The last cone in the stack contained in the supply 8 thus freed must be accompanied to the outlet of the opening 6 of the platform 4 to be adapted to be disposed correctly on the street. An example of embodiment of these accompanying means is shown in FIG. 4c. In this case, the accompanying means are constituted by two runs of vertical conveyors 17 that are generally parallel to each other, located below the fork adjacent the outlet of the opening 6 of the platform 4. These conveyors are spaced from each other a distance at least equal to the width of the base 16 of the cone and comprise lugs 18 which move synchronously and against which the cone comes to bear such that, when the lugs arrive adjacent the street, they free the cone onto the street in vertical position. These accompanying means can be provided retractably so as not to be outside the traffic lane in the transport position. Of course detectors placed at appropriate points permit an operation of the accompanying means that is appropriate relative to the movement of rotation of the supplies and/or the platform 4, the assembly of the operations being subject to the distance traversed by the vehicle so as to ensure distribution in an equidistant fashion of the cones on the street. The positioning device such as described above is therefore a stationary device. Thanks to such a positioning device, there is avoided an escapement mechanism movable alternatingly below a same stack of cones for distributing them individually until they are exhausted. By the same token, alternating control members for the escapement generally used are avoided.

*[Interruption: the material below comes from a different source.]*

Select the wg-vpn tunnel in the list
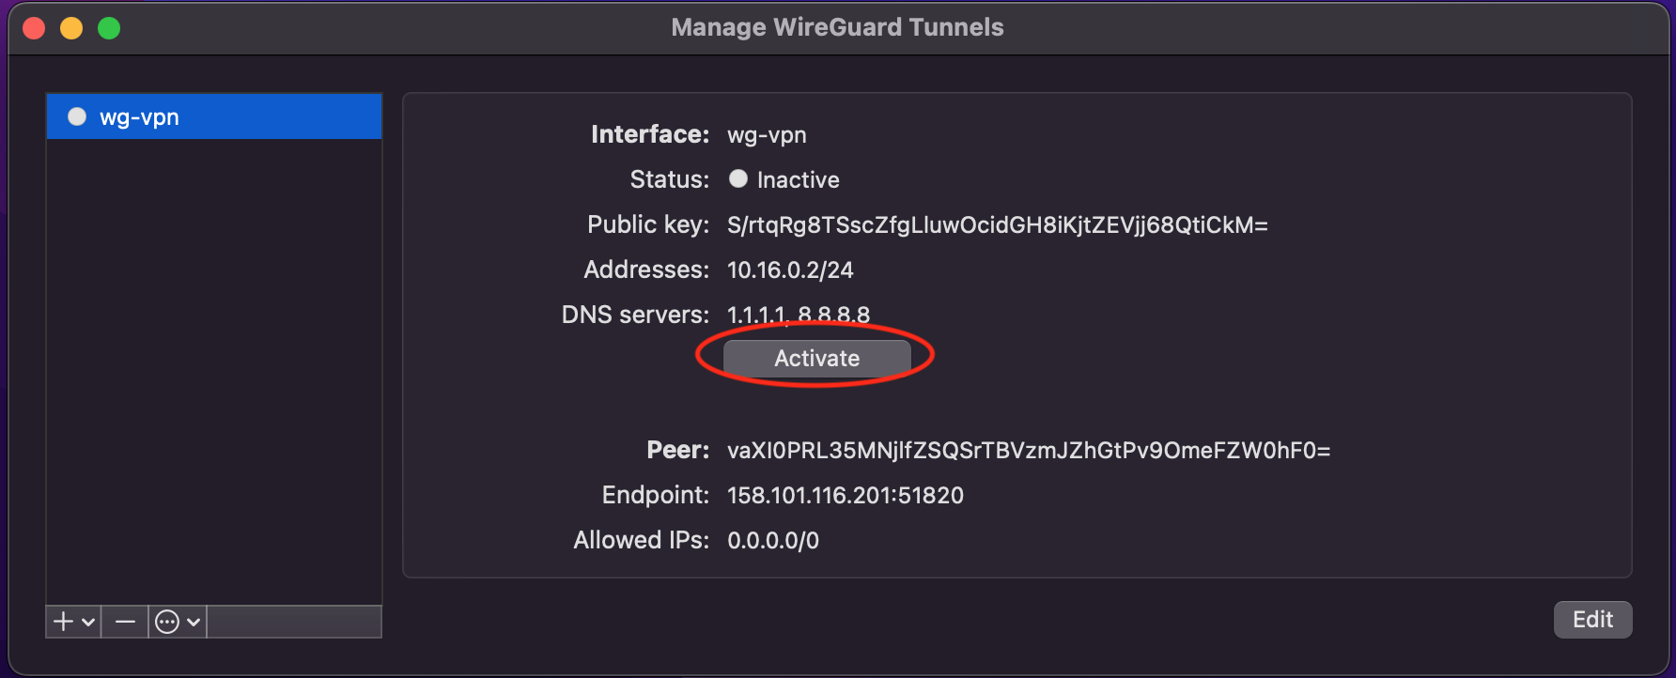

According to a modification of the invention, the fingers 7 of the fork can be movable, particularly articulated at their heel at 26, as shown in FIG. 9. Because of this, it is possible, thanks to these articulations, to maintain the distance between the lower end of the platform 12 and the upper end of the platform 13 constant, by readjusting this height with time, this height having been changed by wear on the device. The other advantage results from the fact that the platform 4 can have several openings 6, as shown in FIG. 9, in particular in the case in which the device is designed so as not to be able to occupy two positions, a working position and a traveling position. In this case, the openings 6 are so provided as to permit positioning of cones as desired to the left, to the right, even to the rear of the vehicle. It will therefore be necessary to reduce the upper surface of the fingers by leveling the upper surface of the platform when the opening is not used. Thus, in the absence of such an adjustment, the fingers would constitute an abutment in the course of movement of the cone on the platform, which could give rise to wedging, and even to damage of the device.
As described above, the process for emplacement shows that this operation can be conducted by a single person without any manual intervention other than driving and controlling the vehicle.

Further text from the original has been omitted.